Google Maps for Roadtripping, Fast Food, Art and More

By Todd R. Weiss  |  Posted 2013-03-03 Print this article Print

Leave Your Heart on the Bay Bridge

In honor of the 75th anniversary of the Bay Bridge between San Francisco and Oakland, an intricate 25,000-light LED "light sculpture" was installed on the span beginning September 2012. The two cities and the bridge are hosting a party for the occasion March 5, when the lights will be turned on for its "grand lighting."

And through the magic of Google Maps, visitors don't even have to be there to see it, thanks to the site, which will show the event and keep the lights shining online.

The bridge lighting is being called the world's largest LED light sculpture by its organizers, at 1.8 miles wide and 500 feet high, according to the site. "Inspired by the Bay Bridge’s 75th Anniversary, its 25,000 white LED lights are individually programmed by artist Leo Villareal to create a never-repeating, dazzling display across the Bay Bridge West Span through 2015," the site reports.

The lights will be lit from dusk until 2 a.m. for two years, and will "impact over 50 million people in the Bay Area, with billions more seeing it in the media and online," according to organizers.

Finding Art Around Washington, D.C.

Travelers to Washington, D.C., can plan their visits to see art, architecture and other cultural destinations before they ever leave their homes, thanks to the Website

On this Google Maps-inspired site, visitors can select what they want to see, from museums to art galleries to architecture and historic memorials, by clicking on the virtual pins on the map. If you click the info tab, the site takes you to a Web page for the site that includes details such as addresses and other information.

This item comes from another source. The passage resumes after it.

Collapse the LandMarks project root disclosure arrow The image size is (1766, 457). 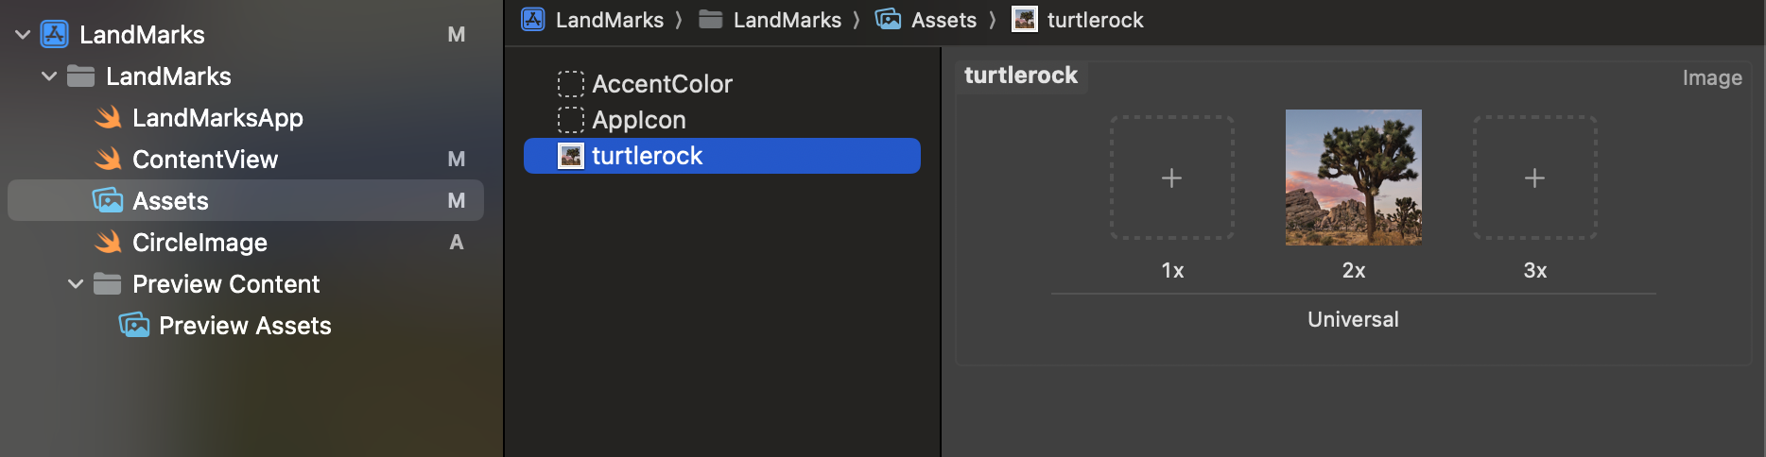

"ArtAround is an attempt at creating a comprehensive, living map of all public art in D.C.," according to its organizers. "Sort of like an 'inside-out museum.' We want to make it easier for you to connect with the wide range of rich, crazy, beautiful historically and personally significant works of art that lives just outside your front door—and to help you learn more about them."

Visitors can even leave their own comments on the site as they visit the locations on the map.

In addition, though the project is starting out with Washington, visitors are encouraged to get involved to create similar maps for their own communities by contacting the organizers.

"ArtAround is based in D.C. because that's where the site's founders are located," according to the group. "We decided to map our community to show you what you could do with yours. If you want to make the public art in your community accessible to everyone, get in touch with us. We'd love to help you get started."